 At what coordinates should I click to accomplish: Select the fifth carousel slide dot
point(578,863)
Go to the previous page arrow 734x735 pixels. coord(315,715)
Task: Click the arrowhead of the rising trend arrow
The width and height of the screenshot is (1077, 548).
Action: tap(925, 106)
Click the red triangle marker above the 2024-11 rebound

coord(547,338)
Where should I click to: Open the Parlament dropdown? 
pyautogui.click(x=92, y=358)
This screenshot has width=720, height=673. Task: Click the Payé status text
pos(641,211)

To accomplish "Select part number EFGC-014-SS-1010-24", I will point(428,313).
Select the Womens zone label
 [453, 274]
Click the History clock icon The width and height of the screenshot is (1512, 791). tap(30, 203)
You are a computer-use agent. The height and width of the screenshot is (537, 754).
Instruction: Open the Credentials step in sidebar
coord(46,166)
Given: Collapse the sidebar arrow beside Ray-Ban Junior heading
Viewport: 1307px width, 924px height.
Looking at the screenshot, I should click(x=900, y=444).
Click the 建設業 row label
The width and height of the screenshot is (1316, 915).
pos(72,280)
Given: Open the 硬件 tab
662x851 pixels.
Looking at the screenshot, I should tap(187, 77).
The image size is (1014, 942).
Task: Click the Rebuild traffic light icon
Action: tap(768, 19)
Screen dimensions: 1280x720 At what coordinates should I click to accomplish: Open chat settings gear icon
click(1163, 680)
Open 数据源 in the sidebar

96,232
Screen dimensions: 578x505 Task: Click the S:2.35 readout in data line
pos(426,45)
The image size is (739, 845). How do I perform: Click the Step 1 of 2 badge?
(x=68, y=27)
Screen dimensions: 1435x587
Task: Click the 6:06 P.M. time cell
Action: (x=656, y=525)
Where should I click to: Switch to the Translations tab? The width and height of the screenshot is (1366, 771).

::::

▸ **TO DO**: The records above should be printed in full, exactly as they appear.

▸ **RESULT**:
 At what coordinates should I click to accomplish: Select the fifth carousel slide dot
point(578,863)
Go to the previous page arrow 734x735 pixels. coord(315,715)
Task: Click the arrowhead of the rising trend arrow
The width and height of the screenshot is (1077, 548).
Action: tap(925, 106)
Click the red triangle marker above the 2024-11 rebound

coord(547,338)
Where should I click to: Open the Parlament dropdown? 
pyautogui.click(x=92, y=358)
This screenshot has width=720, height=673. Task: Click the Payé status text
pos(641,211)

To accomplish "Select part number EFGC-014-SS-1010-24", I will point(428,313).
Select the Womens zone label
 [453, 274]
Click the History clock icon The width and height of the screenshot is (1512, 791). tap(30, 203)
You are a computer-use agent. The height and width of the screenshot is (537, 754).
Instruction: Open the Credentials step in sidebar
coord(46,166)
Given: Collapse the sidebar arrow beside Ray-Ban Junior heading
Viewport: 1307px width, 924px height.
Looking at the screenshot, I should click(x=900, y=444).
Click the 建設業 row label
The width and height of the screenshot is (1316, 915).
pos(72,280)
Given: Open the 硬件 tab
662x851 pixels.
Looking at the screenshot, I should tap(187, 77).
The image size is (1014, 942).
Task: Click the Rebuild traffic light icon
Action: tap(768, 19)
Screen dimensions: 1280x720 At what coordinates should I click to accomplish: Open chat settings gear icon
click(1163, 680)
Open 数据源 in the sidebar

96,232
Screen dimensions: 578x505 Task: Click the S:2.35 readout in data line
pos(426,45)
The image size is (739, 845). How do I perform: Click the Step 1 of 2 badge?
(x=68, y=27)
Screen dimensions: 1435x587
Task: Click the 6:06 P.M. time cell
Action: (x=656, y=525)
Where should I click to: Switch to the Translations tab? The width and height of the screenshot is (1366, 771).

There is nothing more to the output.